> **PASSAGE PROVIDED**:
Real Life Clinical Effectiveness of Razumab® (World’s First Biosimilar Ranibizumab) in Wet Age-Related Macular Degeneration: A Subgroup Analysis of Pooled Retrospective RE-ENACT Study
(Major) Sharma S1*, RE-ENACT Study Investigators Group2, Khan MA3, Chaturvedi A3
1 Medical Lead, Ophthalmology, Medical Services, Intas Pharmaceuticals Ltd. Ahmedabad, Gujarat, India.
2 RE-ENACT Study Investigators Group.
3 Medical Services, Intas Pharmaceuticals Ltd. Ahmedabad, Gujarat, India.
*Corresponding Author
Dr. (Major) Shashikant Sharma,
Medical Lead – Ophthalmology, Medical Services,
Intas Pharmaceuticals Ltd. Ahmedabad, Gujarat, 380054, India.
Tel: (O) +91-79-39837986
Mobile: +91 9998075884
E-mail: shashikant_sharma@intaspharma.com
Received: January 10, 2018; Accepted: February 10, 2018; Published: February 16, 2018
Citation: (Major) Sharma S, RE-ENACT Study Investigators Group, Khan MA, Chaturvedi A. Real Life Clinical Effectiveness of Razumab® (World’s First Biosimilar Ranibizumab) in Wet Age-Related Macular Degeneration: A Subgroup Analysis of Pooled Retrospective RE-ENACT Study Int J Oph thalmol Eye Res. 2018;6(2):368-373. doi: dx.doi.org/10.19070/2332-290X-1800074
Copyright: (Major) Sharma S© 2018. This is an open-access article distributed under the terms of the Creative Commons Attribution License, which permits unrestricted use, distribution and reproduction in any medium, provided the original author and source are credited.

> **REQUIRED WORK**:
- A) Answer these from the article header:
(i) In which city and state is Intas Pharmaceuticals Ltd. located?
(ii) On what date was the article accepted?
(iii) Under what license is the article distributed?
- B) Copy the article header word for word from "Tel: (O) +91-79-39837986" to "source are credited.".

Items listed in a dataset:
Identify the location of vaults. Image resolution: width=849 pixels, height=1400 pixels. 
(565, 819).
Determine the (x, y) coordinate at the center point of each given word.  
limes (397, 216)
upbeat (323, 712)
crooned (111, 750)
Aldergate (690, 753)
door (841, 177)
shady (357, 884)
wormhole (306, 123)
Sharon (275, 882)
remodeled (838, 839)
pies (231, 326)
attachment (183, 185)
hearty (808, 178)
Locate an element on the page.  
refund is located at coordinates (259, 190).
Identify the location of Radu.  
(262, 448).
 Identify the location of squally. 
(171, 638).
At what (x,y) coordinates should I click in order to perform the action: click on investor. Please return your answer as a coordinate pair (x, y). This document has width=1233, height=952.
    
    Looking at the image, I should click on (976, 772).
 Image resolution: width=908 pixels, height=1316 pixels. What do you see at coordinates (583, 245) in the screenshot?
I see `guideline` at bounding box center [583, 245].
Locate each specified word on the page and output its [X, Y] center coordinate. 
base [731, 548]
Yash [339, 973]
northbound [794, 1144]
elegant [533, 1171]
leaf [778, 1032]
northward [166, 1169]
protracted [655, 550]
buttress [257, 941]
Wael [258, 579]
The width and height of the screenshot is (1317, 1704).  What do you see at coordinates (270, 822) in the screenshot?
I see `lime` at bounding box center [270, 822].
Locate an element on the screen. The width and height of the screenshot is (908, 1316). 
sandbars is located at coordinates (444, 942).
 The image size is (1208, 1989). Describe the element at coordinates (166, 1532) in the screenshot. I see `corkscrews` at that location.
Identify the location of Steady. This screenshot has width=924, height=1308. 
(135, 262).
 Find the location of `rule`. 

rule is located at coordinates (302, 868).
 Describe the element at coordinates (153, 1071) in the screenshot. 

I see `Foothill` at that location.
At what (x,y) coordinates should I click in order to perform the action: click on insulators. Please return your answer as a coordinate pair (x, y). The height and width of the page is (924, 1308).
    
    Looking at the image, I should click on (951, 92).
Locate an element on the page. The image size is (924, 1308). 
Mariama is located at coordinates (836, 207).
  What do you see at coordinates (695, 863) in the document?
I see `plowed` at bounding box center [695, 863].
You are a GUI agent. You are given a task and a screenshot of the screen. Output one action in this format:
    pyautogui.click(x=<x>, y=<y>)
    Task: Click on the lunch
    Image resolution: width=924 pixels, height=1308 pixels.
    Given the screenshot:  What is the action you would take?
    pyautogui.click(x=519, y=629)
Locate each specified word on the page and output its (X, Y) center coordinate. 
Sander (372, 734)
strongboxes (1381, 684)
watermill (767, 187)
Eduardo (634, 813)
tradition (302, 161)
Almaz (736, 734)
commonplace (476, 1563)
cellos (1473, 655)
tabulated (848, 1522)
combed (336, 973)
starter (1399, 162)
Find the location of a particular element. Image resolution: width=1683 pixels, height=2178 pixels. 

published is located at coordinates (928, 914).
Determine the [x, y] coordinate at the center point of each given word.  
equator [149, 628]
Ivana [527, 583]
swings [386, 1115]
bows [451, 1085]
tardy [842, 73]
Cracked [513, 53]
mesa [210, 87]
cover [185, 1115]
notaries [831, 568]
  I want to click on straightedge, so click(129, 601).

> **RESPONSES BY TASK**:
- A)
(i) Ahmedabad, Gujarat
(ii) February 10, 2018
(iii) The Creative Commons Attribution License

- B)
Tel: (O) +91-79-39837986
Mobile: +91 9998075884
E-mail: shashikant_sharma@intaspharma.com
Received: January 10, 2018; Accepted: February 10, 2018; Published: February 16, 2018
Citation: (Major) Sharma S, RE-ENACT Study Investigators Group, Khan MA, Chaturvedi A. Real Life Clinical Effectiveness of Razumab® (World’s First Biosimilar Ranibizumab) in Wet Age-Related Macular Degeneration: A Subgroup Analysis of Pooled Retrospective RE-ENACT Study Int J Oph thalmol Eye Res. 2018;6(2):368-373. doi: dx.doi.org/10.19070/2332-290X-1800074
Copyright: (Major) Sharma S© 2018. This is an open-access article distributed under the terms of the Creative Commons Attribution License, which permits unrestricted use, distribution and reproduction in any medium, provided the original author and source are credited.